神田に古本の書店が並んでいる。何度か足を運んだことがある。あまりにも沢山専門書籍がありすぎる。いつも、誰かが本を探している光景が見える。古本屋のビジネスは、本当に儲かっているのだろうかと時々疑いたくなる。現実、神田は古本屋のビジネスで成り立っているから儲かるのだろう。

本が好きな人は読みたい本を探す。私も読みたい本は図書館で探すのだが見つからない場合は神田の書店を歩いて回る時がある。特に昔の書籍は通常の本屋では見つかりにくい。神田の古本屋を見ると色々な人が本を探しているのが分かる。

古い本には人を引き付ける魅力がある。

出会いがあった本で人生が変わる!

「世界最大 古書の迷宮へようこそ」のドキュメント72時間に登場したシニアの方々は自分の死を意識して余生を好きな本を読んでで過したいという。それほど、本が好きな人たちだ。そこまで私は本に魅せられていない。

本は自分の人生に影響を及ぼす

ただ、 今までの人生で感銘を受けた本は何冊かある。その一つに「インターネットは宝の山」という翻訳本がある。その本の影響で今の仕事に導かれたと言うか、今の人生を送っている。印象に残る本は、精神的に追い詰められて何かを求めている時に出会う。そして、そこで生きて行くヒントをもらう。普通の生活では、常に本を読む習慣がない。

本が好きな人は、絶えず、本を読んでいないと気が済まない習性があるようだ。本当に読み切る人とただ積んでおく人がいるようだが。

紙の本と電子書籍

電車の中でスマホやタブレットで電子書籍を読んでいる人を見かける。最近、若い人はスマホで電子書籍読んでいる。多くは、漫画なのだが。若者の紙離れが進んでいるのだろう。新聞購読をしない若者が多い。FacebookやTwitterなどのソーシャルメディアから速報を受けて外部の情報を得ている。

情報を得る選択幅が増えてその媒体が紙から電子媒体に広まった。速報などは、電子媒体の方が速いしコスト安だ。じっくり知識を吸収しようとする時は、紙媒体が好まれる。電子媒体での情報伝達の広がりは、紙という媒体を無くす運命なのだろうか。

電子媒体の情報は、情報を受信して映し出す端末が必要。バッテリーが切れたら情報は受け取れない。一方で紙媒体はそれ自体で成り立っている。バッテリーもいらない。二つの情報伝達媒体はお互いを補完し合いながら私たちの生活の中で生きている。

歴史を紙の本は物語っている

「世界最大 古書の迷宮へようこそ」の番組で江戸時代の書籍(解体新書らしき本)が数百万円という価格で紹介されていた。原本だ。歴史を紙の本は物語っている。電子媒体ではそんな味は得られない。電子媒体の書籍は、今のところ、視覚と音声でしか体感できないが、紙の本は視覚と触覚と嗅覚で楽しめる。本の古さからその時代を想像する。電子媒体にない独特の魅力がある。

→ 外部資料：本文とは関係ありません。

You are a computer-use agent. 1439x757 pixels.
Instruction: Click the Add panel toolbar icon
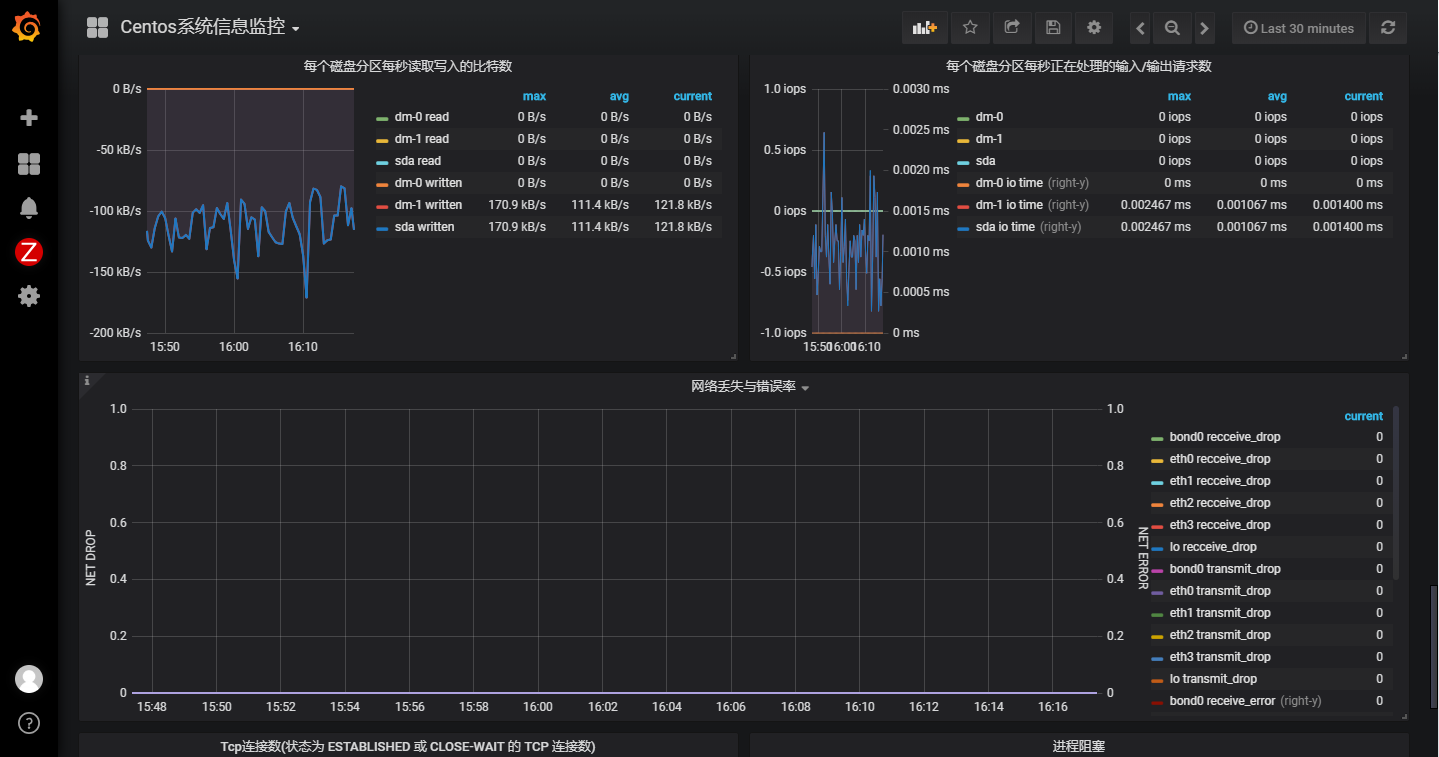924,28
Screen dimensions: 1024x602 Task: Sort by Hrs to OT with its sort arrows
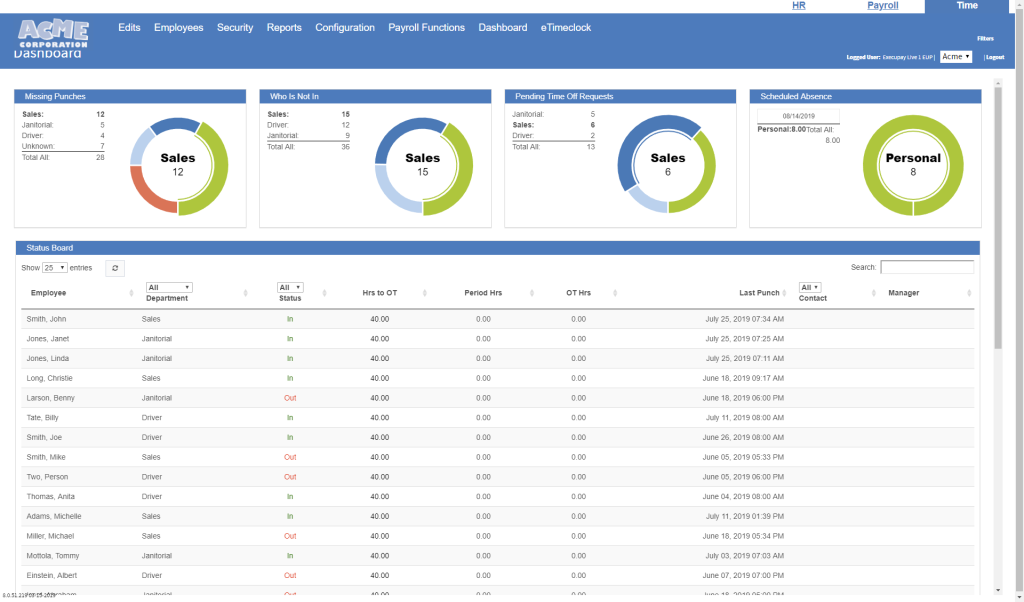coord(428,292)

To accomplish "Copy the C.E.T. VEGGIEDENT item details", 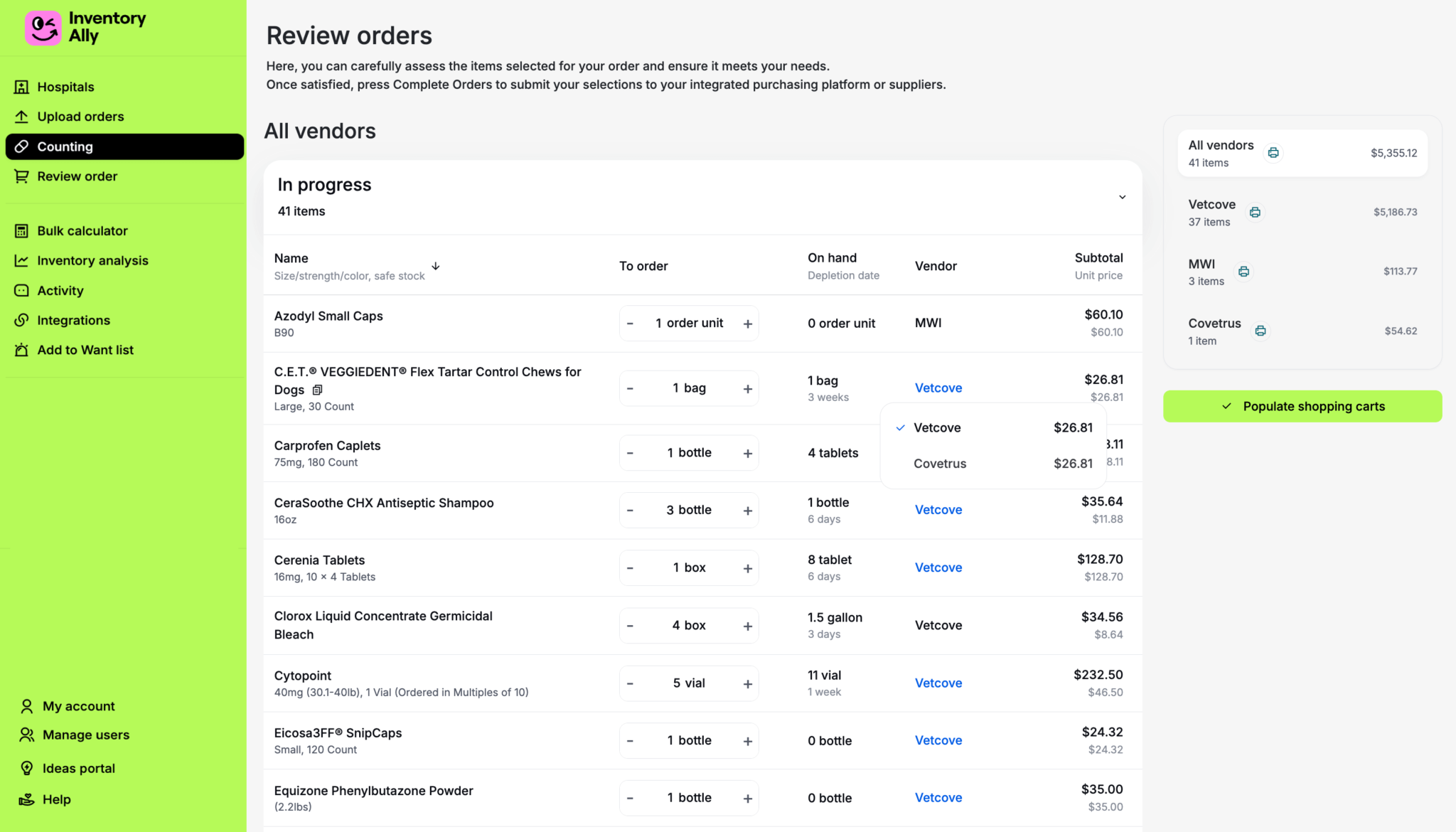I will click(x=317, y=390).
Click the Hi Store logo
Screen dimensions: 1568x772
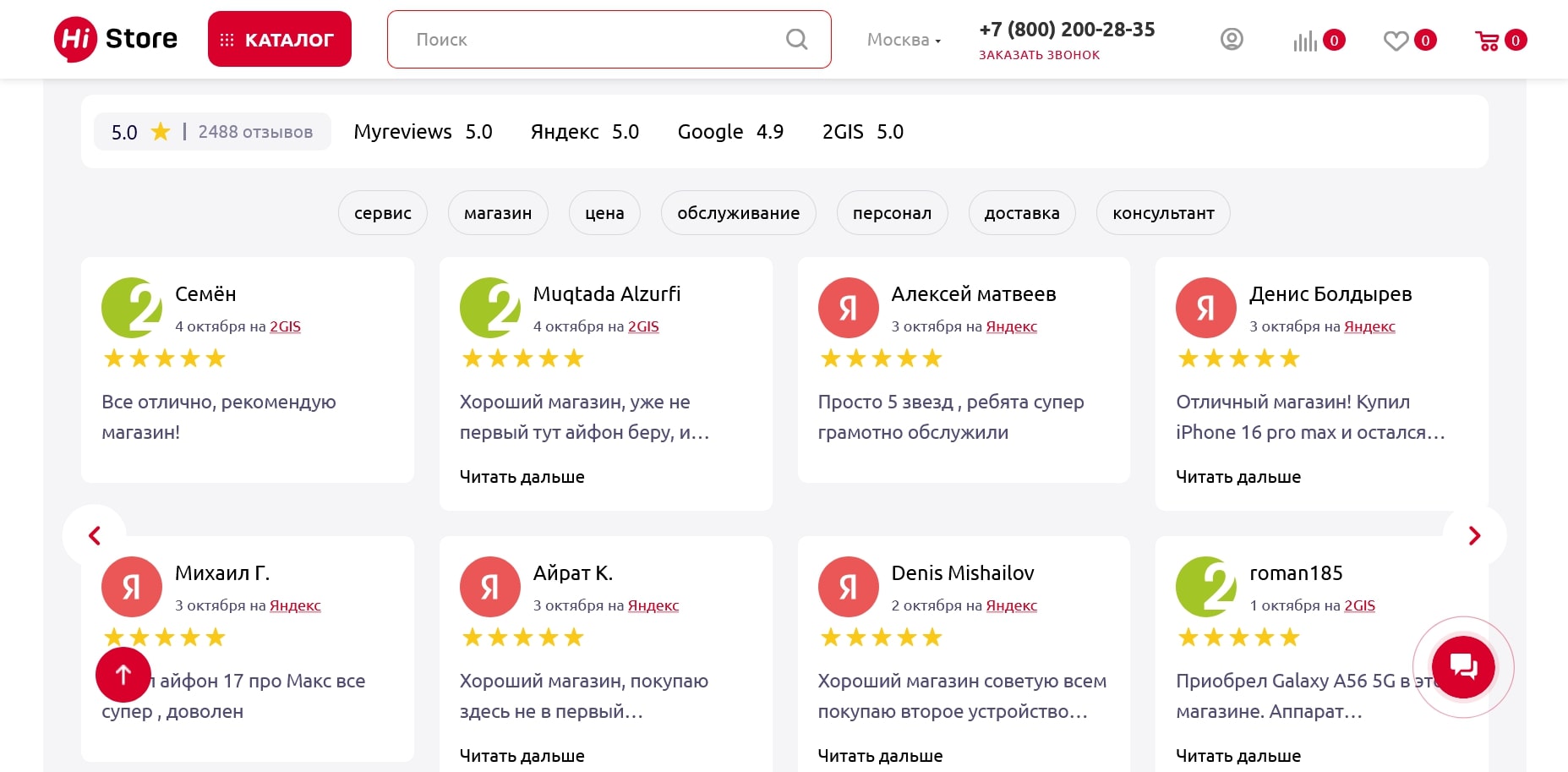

ネットで探しても見つからない本が神田の古本屋街にある。それも神田の古本屋の魅力である。本マニアが神田の古本屋を生かしている。捜している本が見つかれば、無理をしてまでも買う人が多い。それだけ価値があると認識しているからだ。他人から見たら無価値な本でもその人にとってはダイヤモンドのような価値を持っている。

古書の迷宮

本好きな人は古書の迷宮を楽しめる。迷宮にいるだけで幸せを感じる。そんな人生の楽しみ方もある。それは私の人生の楽しみ方ではないが、色々な世界の楽しみ方があると言うことが分かる。

新しい本だから書いてある内容が良いというわけでもない。色々な事情で人間が勝手に真実と呼ばれる内容を書き換えている。戦争時と平穏時では、意図的な情報操作に違いがある。 

私の子供たちには本の内容を100%と信じるなと言っている。あくまでも参考情報として自分で感じる現実をコアにして情報を解釈すべきと伝えている。自分の人生は他人の人生とは違う。本に書かれていることを実行しても結果は同じにならない。 

古い、新しいに囚われず本は私達の人生の参考になる。時代を問わず人間が書いているからだ。その時代の人間が感じたことを未来の人に伝えようとしている。古書には本が書かれた時代を知る材料が残されている。

結論

「世界最大 古書の迷宮へようこそ」のドキュメント72時間で紹介された人たちは古本の魅力に囚われた人たちである。彼らの余生は神田の古本屋巡りで十分楽しめるようだ。本は私達の人生に影響を与える。そんな本に出会うには本を読むしかない。時代を問わず本は私達に生き方のヒントを与えてくれる。古書はタイムトラベルを頭の中で可能にする。今と昔を古書で行き来できるからだ。